■ Problem description ■
Instruction for the data below: set down exactly the lines from the line with "Where should I click to: Select" to the line with "Screen dimensions: 1280x672", inclusive, and no others.

━━ Record set

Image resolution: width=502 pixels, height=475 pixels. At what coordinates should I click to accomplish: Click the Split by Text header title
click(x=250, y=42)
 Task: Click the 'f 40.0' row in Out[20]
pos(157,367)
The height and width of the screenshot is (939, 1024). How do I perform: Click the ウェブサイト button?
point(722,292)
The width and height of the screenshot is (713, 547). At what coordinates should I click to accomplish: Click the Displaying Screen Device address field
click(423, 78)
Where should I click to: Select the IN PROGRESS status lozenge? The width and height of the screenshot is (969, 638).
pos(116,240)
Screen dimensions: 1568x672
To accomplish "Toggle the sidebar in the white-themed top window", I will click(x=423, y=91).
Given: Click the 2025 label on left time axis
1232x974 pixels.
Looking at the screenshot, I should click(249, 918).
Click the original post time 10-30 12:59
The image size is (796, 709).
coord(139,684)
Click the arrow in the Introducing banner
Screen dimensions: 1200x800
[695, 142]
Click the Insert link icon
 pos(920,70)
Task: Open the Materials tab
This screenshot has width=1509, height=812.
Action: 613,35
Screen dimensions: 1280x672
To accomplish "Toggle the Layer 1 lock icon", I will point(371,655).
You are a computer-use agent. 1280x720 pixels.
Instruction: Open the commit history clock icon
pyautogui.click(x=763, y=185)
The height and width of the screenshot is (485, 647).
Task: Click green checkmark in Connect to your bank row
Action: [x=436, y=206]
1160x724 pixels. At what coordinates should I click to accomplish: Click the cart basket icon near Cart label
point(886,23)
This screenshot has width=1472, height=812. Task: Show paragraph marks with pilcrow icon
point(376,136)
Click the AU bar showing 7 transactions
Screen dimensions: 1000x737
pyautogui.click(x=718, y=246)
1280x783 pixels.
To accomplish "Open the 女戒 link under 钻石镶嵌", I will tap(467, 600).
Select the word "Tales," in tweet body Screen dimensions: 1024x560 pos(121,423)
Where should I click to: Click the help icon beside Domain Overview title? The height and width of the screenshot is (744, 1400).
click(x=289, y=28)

━━━━

■ Solution for this task ■
Where should I click to: Select the IN PROGRESS status lozenge? The width and height of the screenshot is (969, 638).
pos(116,240)
Screen dimensions: 1568x672
To accomplish "Toggle the sidebar in the white-themed top window", I will click(x=423, y=91).
Given: Click the 2025 label on left time axis
1232x974 pixels.
Looking at the screenshot, I should click(249, 918).
Click the original post time 10-30 12:59
The image size is (796, 709).
coord(139,684)
Click the arrow in the Introducing banner
Screen dimensions: 1200x800
[695, 142]
Click the Insert link icon
 pos(920,70)
Task: Open the Materials tab
This screenshot has width=1509, height=812.
Action: 613,35
Screen dimensions: 1280x672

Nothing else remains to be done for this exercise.